What's on TV
- Cover of 5–11 October 2024 issue
- Editor: Claire Ruck
- Categories: TV Weeklies
- Frequency: Weekly
- Circulation: 945,252 (ABC Jan – Jun 2016) Print and digital editions.
- Publisher: Future PLC
- Founded: 1991
- Country: United Kingdom
- Based in: London
- Language: English
- Website: whattowatch.com
- ISSN: 2059-0059

= What's on TV =

British magazine

What's on TV is a weekly television listings magazine published by Future PLC.

==Overview==
What's on TV is a weekly UK television magazine. It publishes features, TV listings, news and gossip from soap operas, as well as puzzles and competitions. Its primary focus is on soaps and reality TV, but documentaries and dramas are also covered.

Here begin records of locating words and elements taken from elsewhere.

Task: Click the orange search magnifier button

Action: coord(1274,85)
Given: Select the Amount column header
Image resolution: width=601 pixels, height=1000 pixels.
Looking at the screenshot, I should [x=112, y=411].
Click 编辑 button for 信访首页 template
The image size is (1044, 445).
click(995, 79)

It was launched in March 1991, after the monopoly on broadcast programming listings magazines ended and the market was opened up. Before this, only two TV magazines were available: Radio Times for BBC listings and TVTimes for ITV and, from 1982, Channel 4 listings. Two other magazines appeared on the market at the same time – TV Quick and the short-lived TV Plus.

Early covers of What's on TV usually featured TV stars and programmes, but now they almost exclusively promote soap stories.

In January 2007, Time UK (then still IPC) launched a soaps and TV website branded as What's on TV, which focuses on plot spoilers and catch-ups for EastEnders, Coronation Street, Emmerdale, Hollyoaks, Doctors, Neighbours and Home and Away, as well as reality TV and drama. Its weekly podcast Soap Secrets has discussions on soap storylines, and the podcast Bingewatch talks about the TV offerings on the streaming services such as Netflix.

What's on TV belongs to Future PLC's group of weekly television listings magazines. Other TV titles in the group include the long-established TVTimes, and TV & Satellite Week.

Time Inc. UK merged TV Easy with What's on TV in September 2014.

In April 2020 TI Media was purchased by Future plc.